To begin today's meditation,
Find a comfortable seated position.
So either sitting on a cushion on the floor or on a chair.
You might also choose to lay down on your back,
Whatever is most comfortable for you right now.
If you're sitting,
Allow your back to be straight and your shoulders to be relaxed and gently place your hands in your lap.
Allow your eyes to close or if you'd prefer just gaze down in front of you with a soft focus.
And begin to let go of the day so far of things you've done,
Conversations you've had and become aware of your present moment.
Allow yourself to be here now.
And take a moment here to tune into your body and just notice how you're feeling today.

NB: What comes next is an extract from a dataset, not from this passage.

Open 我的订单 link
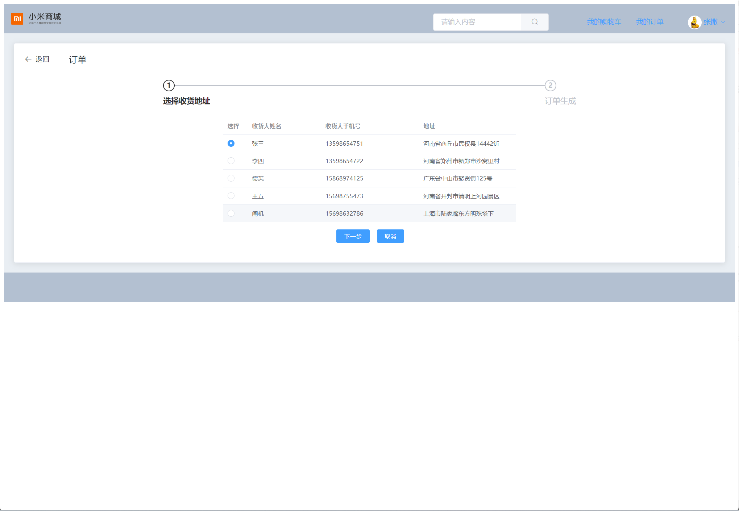Viewport: 739px width, 511px height. (x=649, y=22)
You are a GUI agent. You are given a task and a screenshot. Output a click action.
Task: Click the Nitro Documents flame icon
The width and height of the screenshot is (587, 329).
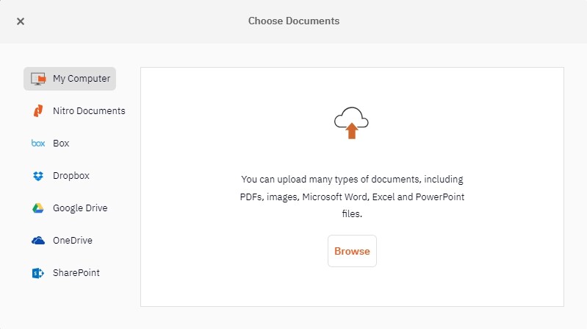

Perhaps you're feeling a little tired or cloudy or perhaps you're feeling quite calm and content.
Whatever or however you're feeling,
Just take note.
Allow yourself to sit with whatever is here.
So in today's practice we will explore the breath.
I will ask you to focus your attention on your breathing and your job is pretty simple,
To keep your attention here on your breath.
We'll take a few deep slow breaths together first to ground ourselves and to begin to switch on the body's relaxation response.
So we'll breathe in through the nose and out through the nose or mouth.
When you're ready take a nice deep breath in and now breathe out.
Breathe in and breathe out.
And one more together breathing in and slowly breathing out.
And then allow your breath to return to its natural rhythm.
And so for the next little while just continue to sit here with your breath.
You might like to follow the breath flowing into and out of the body.
Picture the air as it travels in through the nostrils,
Down into the lungs and then swirls around and travels back up and out again.
For the next little while do your best to follow each and every breath.
Now from time to time you will notice that your mind wanders off from the breath.
You might get distracted by a thought,
A memory or something in your environment.
This is completely natural and normal.
As soon as you notice that your mind has wandered off simply take note of where it went and then gently and kindly guide your attention back to your breath.
Continuing to follow each breath in and out.
Notice where your attention is and if it's wandered off gently coming back to the breath.
As the meditation comes to an end take a moment to tune back into your body now and observe how you're feeling.
Notice if anything has changed or shifted since the beginning of the practice.
What's your energy like?
Perhaps you feel more present or more connected to yourself or perhaps you don't feel differently which is completely fine too.
I'm going to ring a bell to signal the end of the practice.
You of course have the option to continue to sit here with your breath for as long as you like but otherwise when you can no longer hear the ringing of the bell gently open your eyes and come back into the room.